Material for this exercise below:

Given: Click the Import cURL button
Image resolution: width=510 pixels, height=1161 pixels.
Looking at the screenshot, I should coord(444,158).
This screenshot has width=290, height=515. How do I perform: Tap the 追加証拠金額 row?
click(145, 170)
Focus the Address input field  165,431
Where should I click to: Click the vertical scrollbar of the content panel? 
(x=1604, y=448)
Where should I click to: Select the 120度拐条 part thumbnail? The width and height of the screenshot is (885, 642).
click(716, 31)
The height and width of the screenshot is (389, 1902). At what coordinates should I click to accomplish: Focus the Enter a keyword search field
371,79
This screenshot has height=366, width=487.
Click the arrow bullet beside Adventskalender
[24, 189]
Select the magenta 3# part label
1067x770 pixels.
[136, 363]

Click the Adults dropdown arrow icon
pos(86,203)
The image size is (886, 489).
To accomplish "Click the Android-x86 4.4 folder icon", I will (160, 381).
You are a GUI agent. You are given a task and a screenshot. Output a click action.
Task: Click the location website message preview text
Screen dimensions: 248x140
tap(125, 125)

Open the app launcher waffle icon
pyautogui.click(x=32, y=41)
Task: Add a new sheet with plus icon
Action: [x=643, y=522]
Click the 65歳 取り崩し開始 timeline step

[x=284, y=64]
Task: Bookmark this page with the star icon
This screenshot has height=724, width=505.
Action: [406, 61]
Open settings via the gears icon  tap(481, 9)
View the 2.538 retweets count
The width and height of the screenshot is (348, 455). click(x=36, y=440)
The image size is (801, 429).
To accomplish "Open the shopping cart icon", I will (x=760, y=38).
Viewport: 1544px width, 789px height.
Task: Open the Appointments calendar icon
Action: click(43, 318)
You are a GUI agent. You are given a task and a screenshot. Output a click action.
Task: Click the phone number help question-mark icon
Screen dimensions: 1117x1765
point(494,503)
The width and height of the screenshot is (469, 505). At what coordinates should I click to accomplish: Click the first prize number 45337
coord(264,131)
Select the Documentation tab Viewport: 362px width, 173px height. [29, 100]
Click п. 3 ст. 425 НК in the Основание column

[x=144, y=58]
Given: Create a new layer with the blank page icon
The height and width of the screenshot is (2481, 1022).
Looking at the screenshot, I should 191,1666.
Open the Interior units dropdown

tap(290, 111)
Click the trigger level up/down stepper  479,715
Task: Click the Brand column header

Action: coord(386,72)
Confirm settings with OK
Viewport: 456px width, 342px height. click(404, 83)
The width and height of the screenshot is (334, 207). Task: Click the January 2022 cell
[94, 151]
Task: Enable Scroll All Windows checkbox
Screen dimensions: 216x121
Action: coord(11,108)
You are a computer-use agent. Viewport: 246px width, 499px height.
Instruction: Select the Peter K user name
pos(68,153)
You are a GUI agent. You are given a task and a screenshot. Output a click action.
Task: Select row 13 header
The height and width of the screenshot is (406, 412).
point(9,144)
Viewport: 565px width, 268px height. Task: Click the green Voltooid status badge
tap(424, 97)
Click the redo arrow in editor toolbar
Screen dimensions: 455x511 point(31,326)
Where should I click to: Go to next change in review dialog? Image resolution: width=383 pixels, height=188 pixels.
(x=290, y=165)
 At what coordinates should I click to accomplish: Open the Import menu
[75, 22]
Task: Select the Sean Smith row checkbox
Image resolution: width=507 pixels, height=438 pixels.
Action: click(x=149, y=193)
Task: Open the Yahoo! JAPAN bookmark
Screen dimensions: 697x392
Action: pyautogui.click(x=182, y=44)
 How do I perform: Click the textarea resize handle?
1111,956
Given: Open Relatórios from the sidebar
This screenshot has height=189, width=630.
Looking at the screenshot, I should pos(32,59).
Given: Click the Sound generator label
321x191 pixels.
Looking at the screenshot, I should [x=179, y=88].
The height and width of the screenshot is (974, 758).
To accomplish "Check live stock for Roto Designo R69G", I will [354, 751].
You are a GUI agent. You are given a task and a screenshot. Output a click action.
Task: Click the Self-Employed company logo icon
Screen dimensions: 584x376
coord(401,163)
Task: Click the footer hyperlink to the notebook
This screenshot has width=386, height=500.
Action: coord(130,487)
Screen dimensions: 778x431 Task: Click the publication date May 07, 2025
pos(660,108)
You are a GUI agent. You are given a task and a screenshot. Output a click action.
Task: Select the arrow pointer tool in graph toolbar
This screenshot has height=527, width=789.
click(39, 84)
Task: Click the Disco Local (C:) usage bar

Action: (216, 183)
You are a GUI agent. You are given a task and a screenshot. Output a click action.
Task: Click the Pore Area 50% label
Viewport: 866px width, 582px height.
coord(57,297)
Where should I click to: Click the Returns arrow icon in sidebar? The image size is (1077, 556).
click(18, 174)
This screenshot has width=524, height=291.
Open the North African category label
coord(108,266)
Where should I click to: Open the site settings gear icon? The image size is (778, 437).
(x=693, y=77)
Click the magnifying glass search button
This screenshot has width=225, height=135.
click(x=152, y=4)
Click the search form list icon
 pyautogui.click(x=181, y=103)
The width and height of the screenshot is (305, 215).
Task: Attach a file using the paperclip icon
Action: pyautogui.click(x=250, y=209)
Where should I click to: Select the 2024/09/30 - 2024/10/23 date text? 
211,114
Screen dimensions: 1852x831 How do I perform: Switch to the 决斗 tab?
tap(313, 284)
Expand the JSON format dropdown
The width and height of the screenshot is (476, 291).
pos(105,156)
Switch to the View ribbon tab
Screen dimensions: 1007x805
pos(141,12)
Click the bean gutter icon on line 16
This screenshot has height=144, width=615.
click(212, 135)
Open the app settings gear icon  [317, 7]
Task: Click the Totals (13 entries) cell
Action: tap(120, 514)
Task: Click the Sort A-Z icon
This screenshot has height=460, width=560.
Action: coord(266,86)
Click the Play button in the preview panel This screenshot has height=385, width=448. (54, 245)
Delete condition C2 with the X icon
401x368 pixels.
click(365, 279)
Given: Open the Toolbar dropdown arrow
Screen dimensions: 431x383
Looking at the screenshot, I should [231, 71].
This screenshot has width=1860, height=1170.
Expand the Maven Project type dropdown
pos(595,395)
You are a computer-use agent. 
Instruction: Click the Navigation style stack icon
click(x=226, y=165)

End of Material for this exercise.

## Assignment
Report, as a bare number, how many lines above contain the string "computer".

## Completed exercise
2